§ **Условие задания**: Продолжите, пожалуйста, текст о новых мониторах Philips серий S7 и V7, начав сразу после его последнего предложения.

§ **Текст документа**:
**********
# Технологии и коммуникации > Софт. Железо > Железо >  Компания Philips представила новые мониторы серии S-line и V-line

## Labs

•Расширение линейки продуктов S-line для бизнеса и V-line для дома: все необходимые функции и высокое качество просмотра.
•Разрешение Full HD и технология IPS для высокой четкости.
•Специальные функции для хорошего самочувствия и повышения производительности: технологии SoftBlue и LowBlue, программа EasyRead, регулируемая высота подставки.
•Широкие возможности подключения, в т. ч. HDMI, DisplayPort, опционально USB хаб и колонки. 


MMD, ведущая технологическая компания и лицензионный партнер бренда Philips, расширяет серии S7 и V7. Мониторы S7 и V7 – это качественное изображение и высокая производительность по доступной цене для дома и офиса. Линейка V7 включает в себя модели со всеми необходимыми базовыми функциями для повышения производительности, в то время как S7 дополнена некоторыми премиальными характеристиками. Полная серия S7 будет представлена тремя 21,5’’ и тремя 23,8’’ дисплеями. Линия V7 предлагает выбор из большего числа моделей: 2 с экраном 21,5” дюйма, 4 с 23,8” и 4 с диагональю экрана 27”. Обе линейки дисплеев Philips оснащены технологиями для сохранения здоровья глаз и поддержания комфорта во время длительного использования.

*Качество, производительность и надежность*


Мощные и простые в использовании, продукты из серии S7 и V7 предлагают оптимальное сочетание производительности, функциональности и доступности по цене. Они повышают эффективность работы в домашнем офисе, а также в государственных и частных организациях, например, в колл-центрах, школах и библиотеках.


По трем сторонам экрана новинок рамка отсутствует. Помимо общей привлекательности, такая монолитная конструкция подходит для случаев, когда необходимо расположить несколько мониторов в ряд. «Шов» между дисплеями едва заметен, поэтому создается впечатление, будто пользователь работает на одном большом экране. Это удобно, например, при проведении сравнительного анализа. Разрешение Full HD, технология IPS и широкий угол обзора продуктов из серий S7 и V7 обеспечивают высокую четкость изображения даже при отклонении монитора. Модели S7 предполагают изменение угла наклона, поворота и высоты экрана для максимального комфорта пользователя. Наклон дисплеев V-line также может быть отрегулирован.
**********
(Записи коллекции)
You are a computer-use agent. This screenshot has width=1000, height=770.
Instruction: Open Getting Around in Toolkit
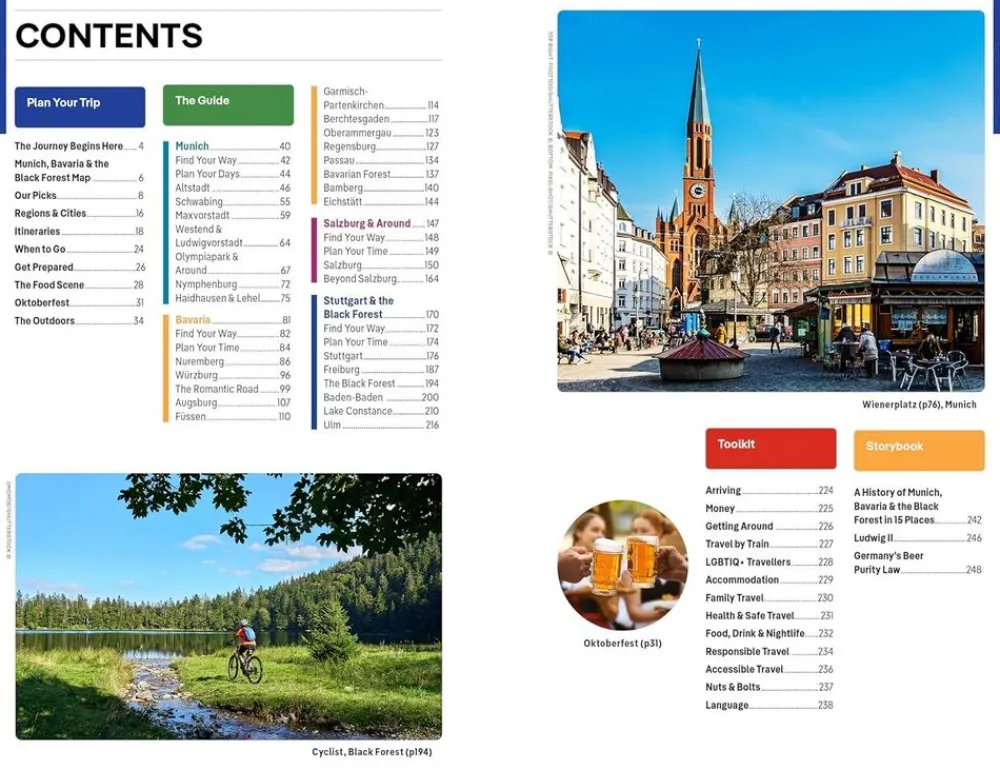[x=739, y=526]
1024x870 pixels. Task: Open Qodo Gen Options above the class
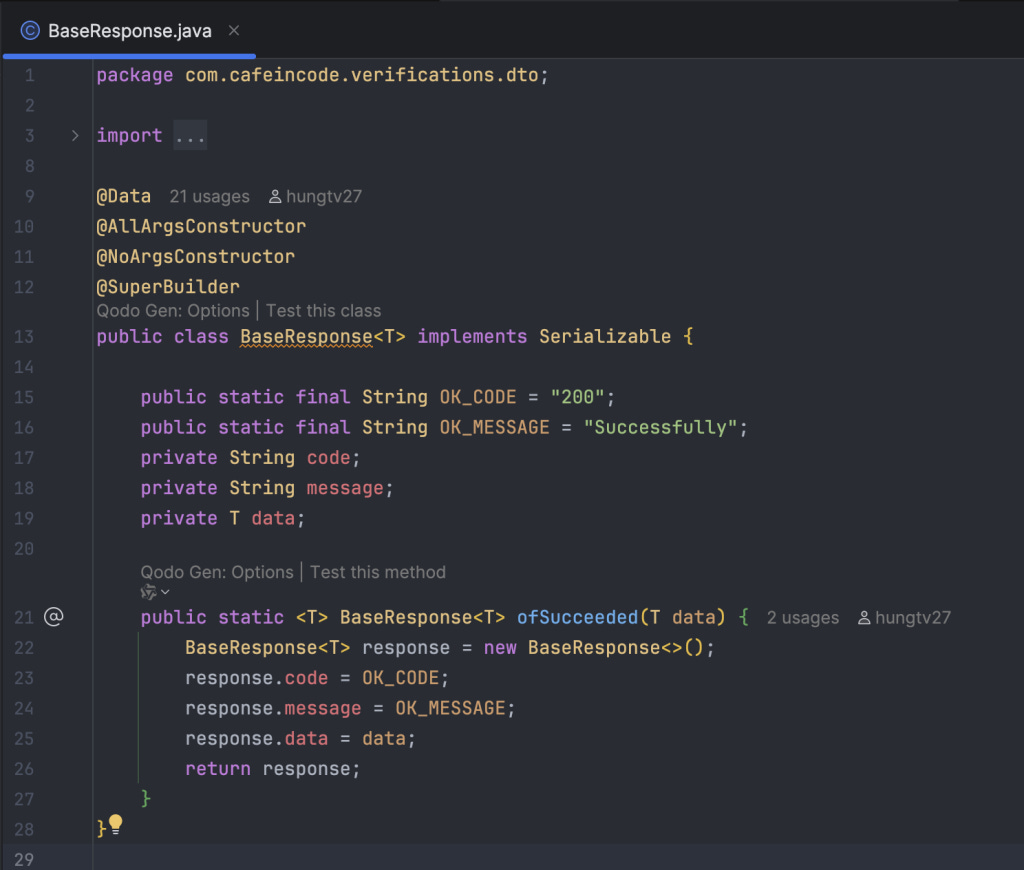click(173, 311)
**********
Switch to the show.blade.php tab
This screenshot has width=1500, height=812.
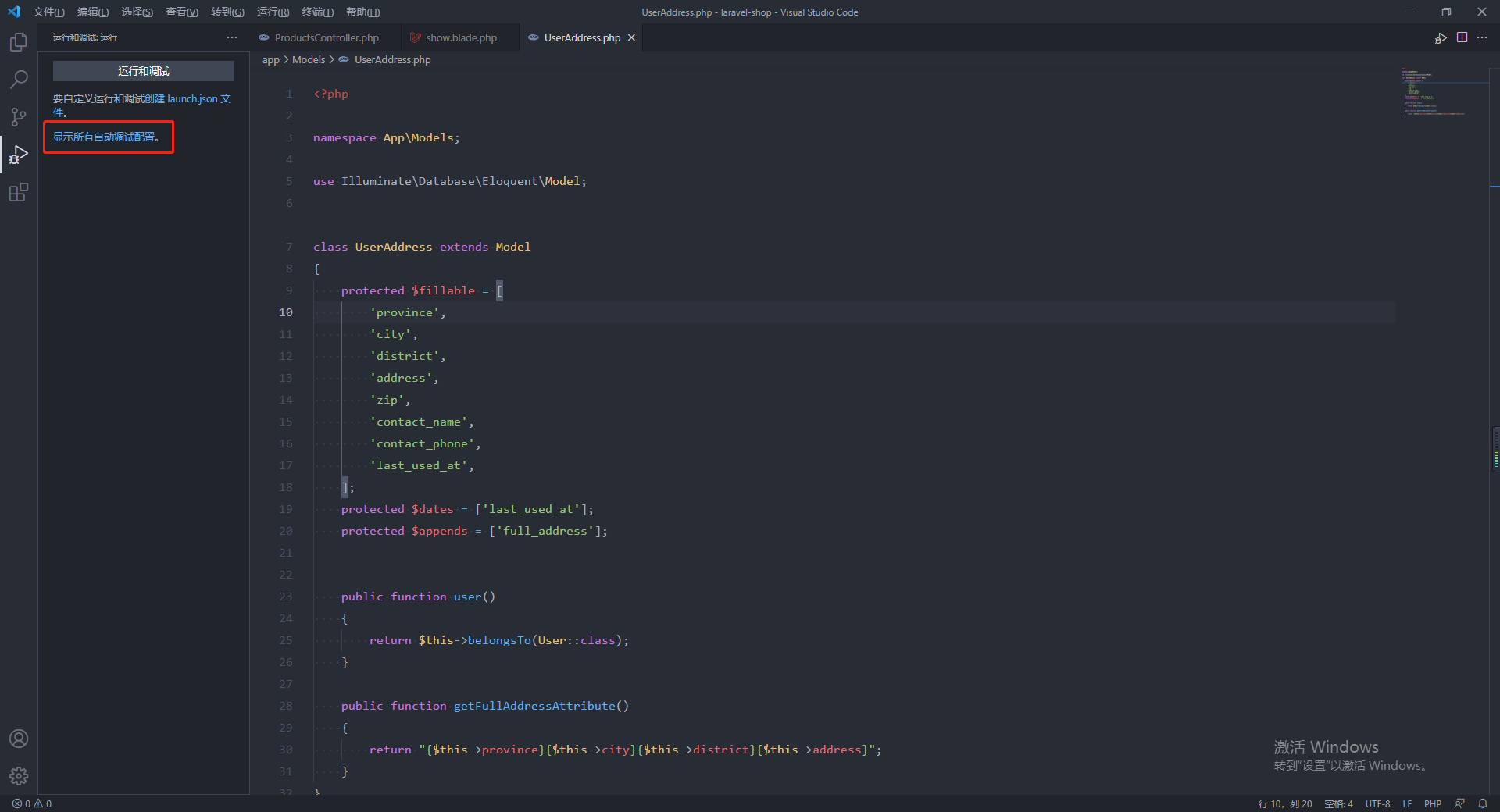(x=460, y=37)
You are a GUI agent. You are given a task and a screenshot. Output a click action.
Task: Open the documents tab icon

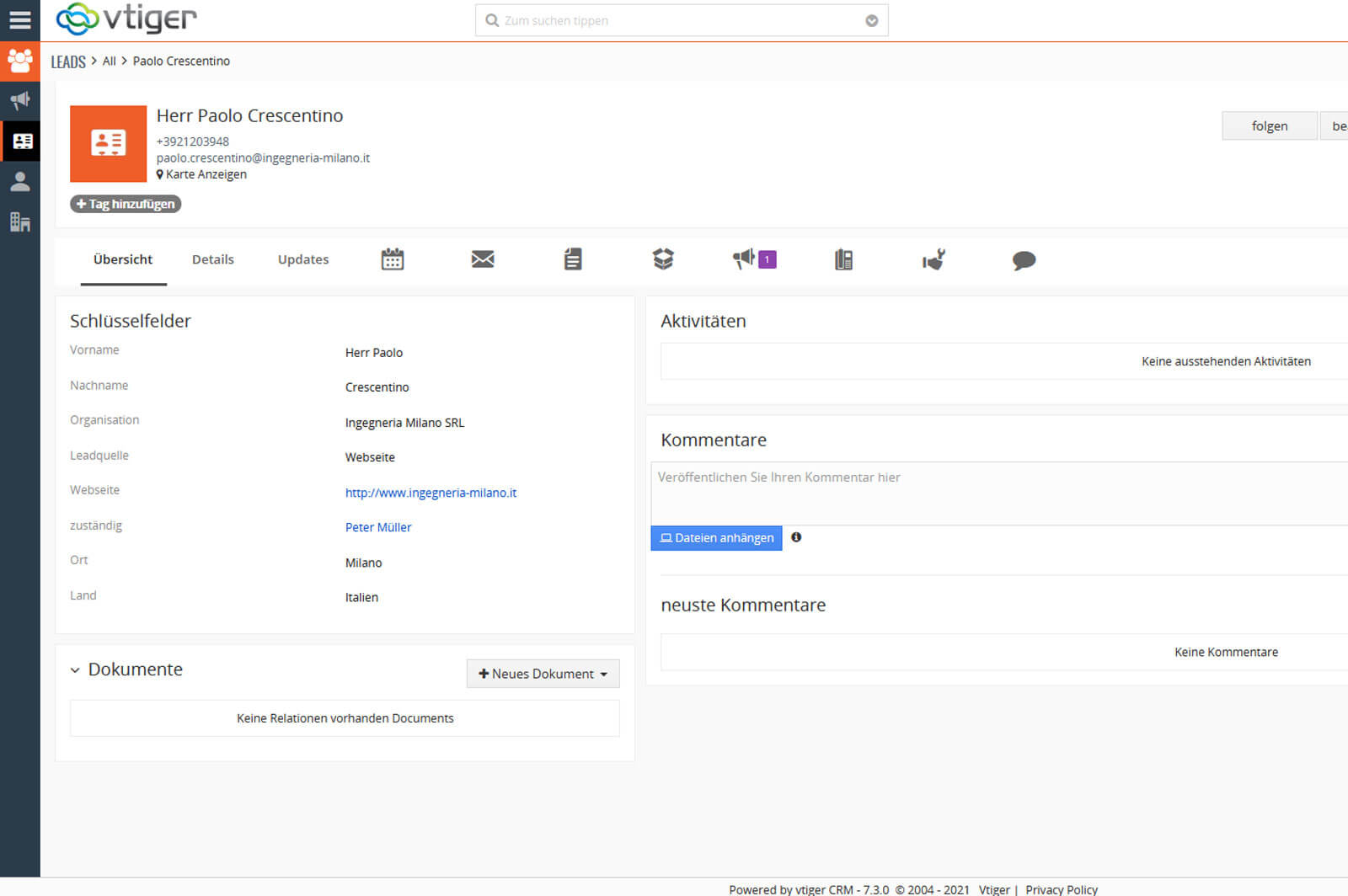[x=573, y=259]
**********
§ **Ответ к заданию**:
*Повышение производительности и хорошее самочувствие*


 «Мониторы S7 и V7 созданы для активного использования и оснащены функциями, необходимыми для продолжительной продуктивной работы», - подчеркивает Артем Хоменко, менеджер компании MMD по продукции Philips в европейском регионе.


Сегодня для всех дисплеев из серии S7 наличие инновационной светодиодной технологии SoftBlue является стандартом. Исследования показали, что световые волны синего спектра, излучаемые ЖК мониторами, в долгосрочной перспективе представляют потенциальную опасность для зрения. Технология SoftBlue, встроенная в аппаратную часть устройства, уменьшает вредное излучение, не ухудшая при этом цветопередачу и качество изображения. Для той же цели мониторы V7 оснащены режимом LowBlue light.


Среди других опций – программа EasyRead (S7 и V7) для чтения длинных текстовых документов по аналогии с бумажной версией. Технология SmartContrast (S7 и V7) автоматически настраивает цвета и интенсивность подсветки в соответствии с контентом, отображаемом на экране (например, оптимальные настройки для работы с таблицами значительно отличаются от настроек для просмотра видеофайлов).


Мониторы серии S7 оснащены дополнительными функциями для офисных пользователей. Встроенные стереодинамики обеспечивают качественный звук во время видеоконференций, а технология Flicker-Free регулирует яркость и уменьшает мерцание экрана.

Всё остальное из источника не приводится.